Aku kembali tersadarkan dari lamunan, menatap Tante Melisa yang masih menunggu aku bersuara.
"Dewa,..."Kata ku membalas tatapannya.
"Sangat baik kepadaku bu, Dia selalu pulang ke rumah seperti yang ibu minta, Dewa juga membuatkan aku tempat untuk minum teh,..." Aku mengalihkan tatapanku kedepan, tepat ke sebuah bangunan yang sedang dalam proses.
"Itu bu, disana...itu kafe kecil dari Dewa." Senyumku.

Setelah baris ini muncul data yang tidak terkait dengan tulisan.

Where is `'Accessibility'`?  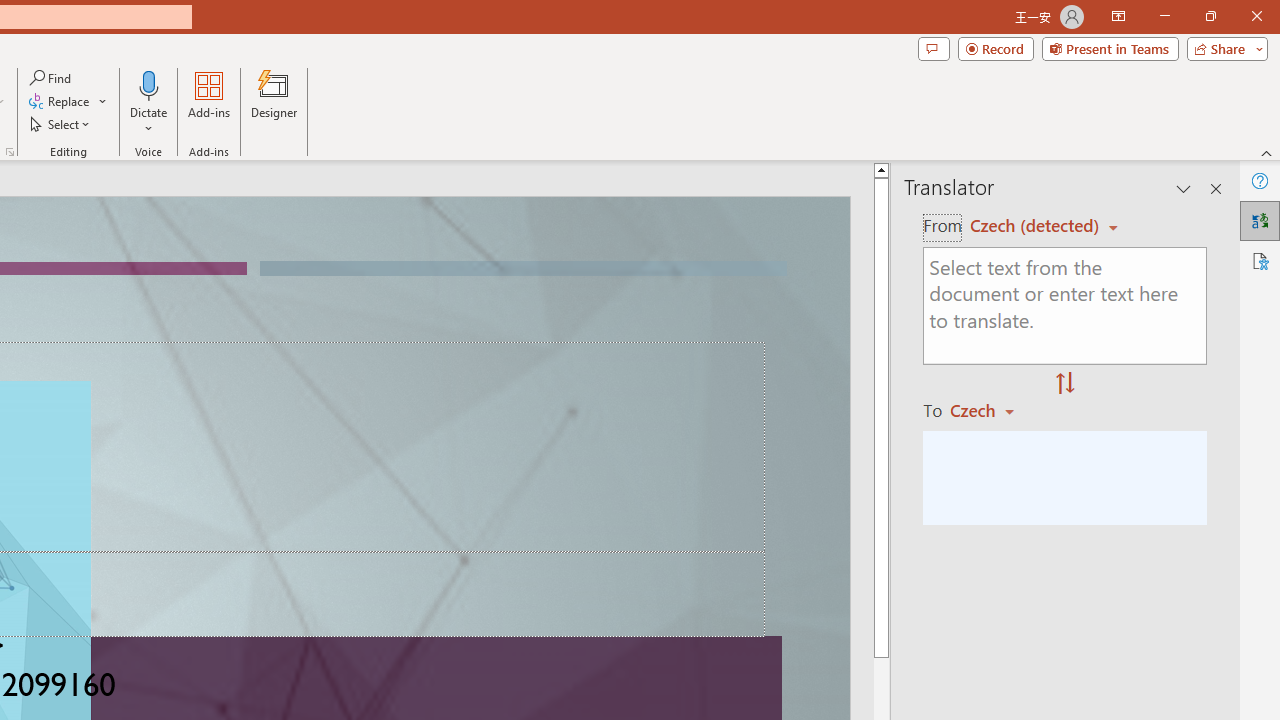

Mengatakan itu, hatiku ternyata jauh lebih terluka, tetapi aku tidak ingin Tante Melisa sedih ataupun kecewa pada pernikahan kami.Sejauh ini biarlah semuanya berjalan begitu saja.
Tante Melisa ikut tersenyum, memandangi sebuah bangunan yang belum jadi di sebelah pagar.
"Syukurlah,..."Katanya lembut. "Ibu sangat khawatir jika Dewa memperlakukanmu tidak dengan semestinya. Terkadang ibu terpikir akan diri mu, Nadira."
Aku kembali menatap wajah itu, wajah tulus yang penuh kasi sayang. Aku tidak tau bagaimana dengan orang orang di luar sana yang bertemu dengan mertua yang jahat, tapi bagiku, selama Tante Melisa menjadi mertuaku, maka bagaimana pun Dewa kepadaku, aku tidak apa.
"Padahal Ibu tau nak, tidak mungkin Dewa berbuat jahat kepada mu, Dewa adalah anak yang sangat hangat, sangat penurut." Sambungnya.